A Wild Ride Through the Night
- Cover art to the first English-language edition
- Author: Walter Moers
- Original title: Wilde Reise durch die Nacht
- Translator: John Brownjohn
- Illustrator: Gustave Doré
- Language: German
- Genre: Fantasy
- Publication place: Germany
- Pages: 223
- ISBN: 978-3442452910

= A Wild Ride Through the Night =

2001 novel by Walter Moers

A Wild Ride Through the Night (Wilde Reise durch die Nacht) is a novel by the German author/cartoonist Walter Moers. It was first published in German in 2001 and is the story of Gustave Doré, a young boy who goes on a fantastical adventure to defy Death. The story is based on 12 engravings by Gustave Doré.

This book was actually written by Moers prior to his stories about Zamonia, but was not published in the UK until 2004 and the US until 2008. It was translated into English from German by John Brownjohn.

The story itself is not set in Zamonia, as most of Moers’ other novels are.

Illustrations used are taken from "The Rime of the Ancient Mariner", Orlando Furioso, "The Raven", Don Quixote, Legend of Croquemitane, Gargantua and Pantagruel, Paradise Lost, and the Bible.
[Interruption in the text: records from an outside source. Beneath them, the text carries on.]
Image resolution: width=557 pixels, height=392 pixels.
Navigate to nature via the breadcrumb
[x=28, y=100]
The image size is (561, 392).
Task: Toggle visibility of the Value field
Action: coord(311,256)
Blind Guardian's song, from the album A Twist in the Myth, "This Will Never End", is based on this book.

==Plot summary==

The story begins with 12-year-old Gustave, captain of the Aventure as he attempts to escape the deadly Siamese Twins Tornado. When the storm finally catches up with his crew, everyone is killed except Gustave, who meets Death, and his crazy sister Dementia. After the wicked siblings play dice for Gustave's soul, Death gives him six seemingly impossible tasks in order to stay alive. In one night, he must face six giants, rescue a damsel in distress from the clutches of a dragon, make himself conspicuous amidst a forest of evil spirits, encounter the Most Monstrous of all Monsters, and even meet himself.